Judge
The Judge is the independent evaluator. It reviews artifacts — ideas, code, results, papers — and renders structured verdicts. Its independence is the cornerstone of AutoResearch's quality assurance.
Identity
| Property | Value |
|---|---|
| LLM | Codex (GPT) |
| Invocation | codex exec --skip-git-repo-check -m gpt-5.4 "prompt" |
| Lifecycle | Stateless — no memory between invocations |
| Context | Only the artifact being evaluated + evaluation criteria |
Independence Rules
These rules are critical
The Judge's independence is not a nice-to-have. It is an architectural invariant enforced by the omc-orchestrator hook. Violating independence invalidates the evaluation.
| Rule | Description |
|---|---|
| No creation history | The Judge never sees how an artifact was created |
| No agent context | The Judge doesn't know what the Coder struggled with |
| No Orchestrator reasoning | The Judge doesn't know why the Orchestrator chose this direction |
| Stateless invocation | Each codex exec call starts from zero — no memory of previous evaluations |
| Cross-LLM for self-produced | When evaluating Codex-produced code, Claude (Orchestrator) also reviews |
| Structured output only | Verdicts are YAML, not prose — forces concrete evaluation |
Why stateless?
Statefulness creates bias. If the Judge remembered evaluating an earlier version of the same idea, it might be anchored to its previous assessment. Stateless invocation means every evaluation is fresh, based solely on the artifact's merits.
Evaluation Tasks
| Task | When | What It Receives |
|---|---|---|
| Idea review | After ideation | Idea description + evaluation criteria |
| Code review | After implementation | Code + design spec + test results |
| Result evaluation | After training | Results + expected baselines + metrics |
| Paper review | After writing | Paper draft + venue criteria |
| Revision check | After revision | Original reviews + revised draft |
Idea Review
The most nuanced evaluation task. The Judge assesses ideas across five dimensions.
Five Dimensions
| Dimension | Question | Scale |
|---|---|---|
| Novelty | Has this been done before? How different is it? | 1-10 |
| Feasibility | Can this be implemented with available resources? | 1-10 |
| Verifiability | Can the claims be empirically validated? | 1-10 |
| Attack Surface | What are the obvious failure modes and criticisms? | List |
| Impact | If it works, how significant is the contribution? | 1-10 |
What the Judge Receives
# Input to codex exec
idea:
title: "Flash-Recurrent Attention"
description: |
Combine flash attention's IO-aware tiling with RetNet's
recurrent formulation. Apply flash attention's memory-efficient
forward/backward pass to the retention mechanism.

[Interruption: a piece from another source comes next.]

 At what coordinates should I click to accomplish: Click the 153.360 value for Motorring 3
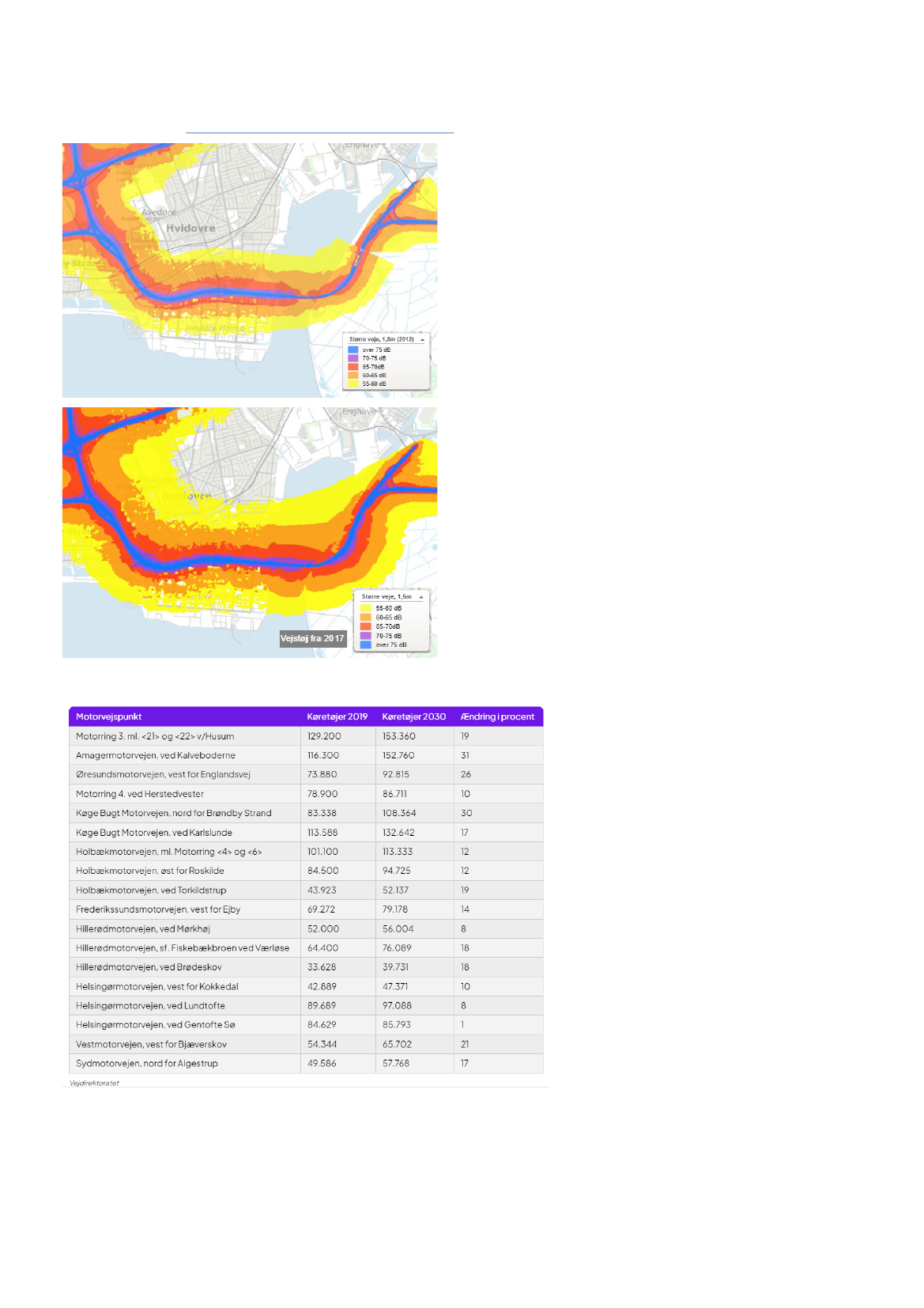[x=399, y=736]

expected_benefit: "O(n) memory + hardware efficiency of flash attention"
constraints:
gpu: "4x A100 80GB"
timeline: "2 weeks implementation"
venue: "ICML 2025"
evaluation_criteria:
novelty_bar: 6 # Minimum novelty score to pass
feasibility_bar: 7 # Minimum feasibility score to passWhat the Judge Does NOT Receive
- Who proposed the idea
- What other ideas were considered
- The Orchestrator's preference
- Scout's search process
- Any previous Judge evaluations
Structured Verdict Output
All verdicts are structured YAML. No free-form prose for the verdict itself (though each dimension includes a brief justification).

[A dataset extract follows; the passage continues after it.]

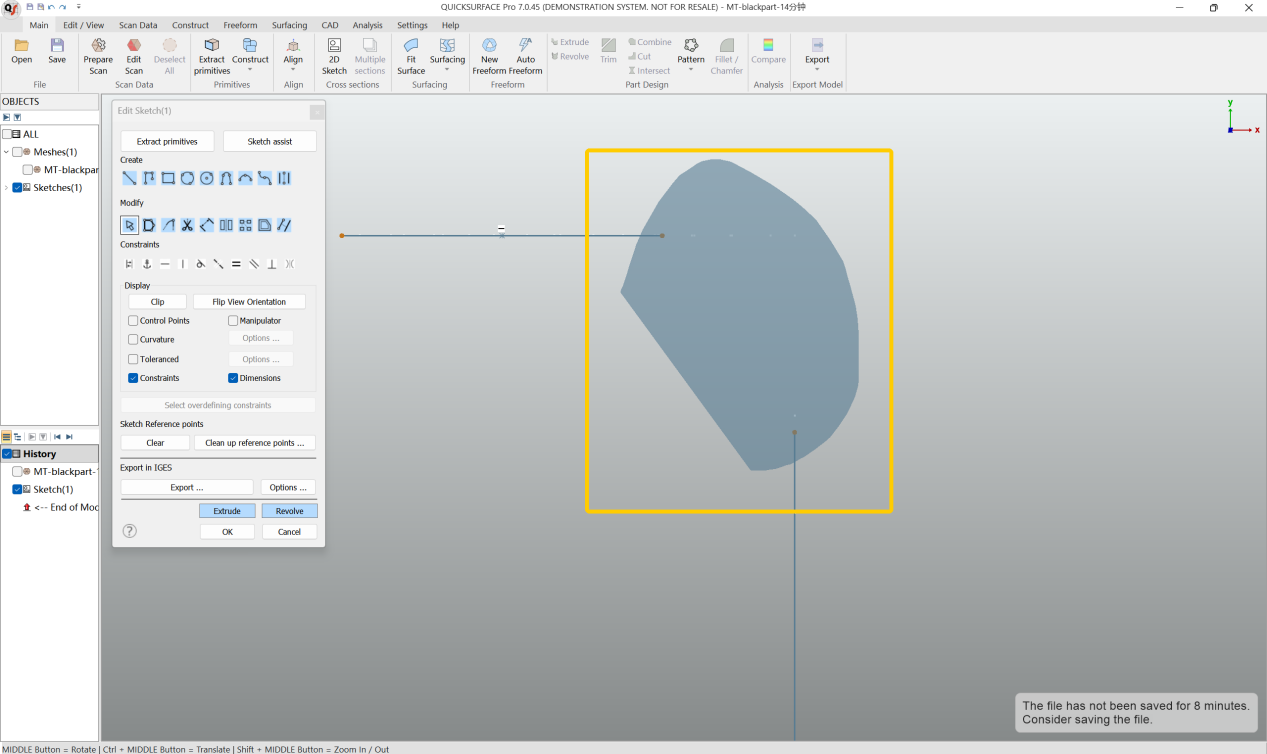Check the Curvature display checkbox
This screenshot has height=754, width=1267.
(132, 339)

# reviews/idea_review.yaml
verdict: PASS
confidence: 0.75
scores:
novelty:
score: 7
justification: |
Flash attention + recurrent attention combination is unexplored.

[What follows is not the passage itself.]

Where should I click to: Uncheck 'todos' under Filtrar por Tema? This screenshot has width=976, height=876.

Both components are well-known but their integration is novel.
feasibility:
score: 8
justification: |
Both flash attention and RetNet have open-source implementations.
Integration is engineering work, not research risk.
verifiability:
score: 9
justification: |
Standard LM benchmarks. Throughput and memory are directly measurable.
Perplexity comparison with baselines is straightforward.
impact:
score: 6
justification: |
Incremental improvement on efficiency. Useful but not paradigm-shifting.
Would be a solid workshop paper; borderline for main conference.
attack_surface:
- "Flash attention's tiling may not be compatible with retention's decay pattern"
- "Memory savings may be marginal if the recurrent state is large"
- "Reviewer may argue this is 'just engineering' rather than a research contribution"
recommendation: |
Proceed with implementation. Address attack surface point 1 early —
if tiling is incompatible, the idea may need fundamental revision.
Strengthen the 'research contribution' angle by showing the tiling
adaptation requires non-trivial algorithmic changes.PASS / REVISE / FAIL
The verdict is always one of three values:
- PASS — artifact meets the bar, proceed
- REVISE — specific issues identified, fix and re-submit
- FAIL — fundamental problems, reconsider the approach
Three-Model Paper Review
Paper review is the Judge's most complex task. It orchestrates a three-model review panel to simulate peer review.
graph TD
O[Orchestrator] -->|"paper draft"| R[Review Process]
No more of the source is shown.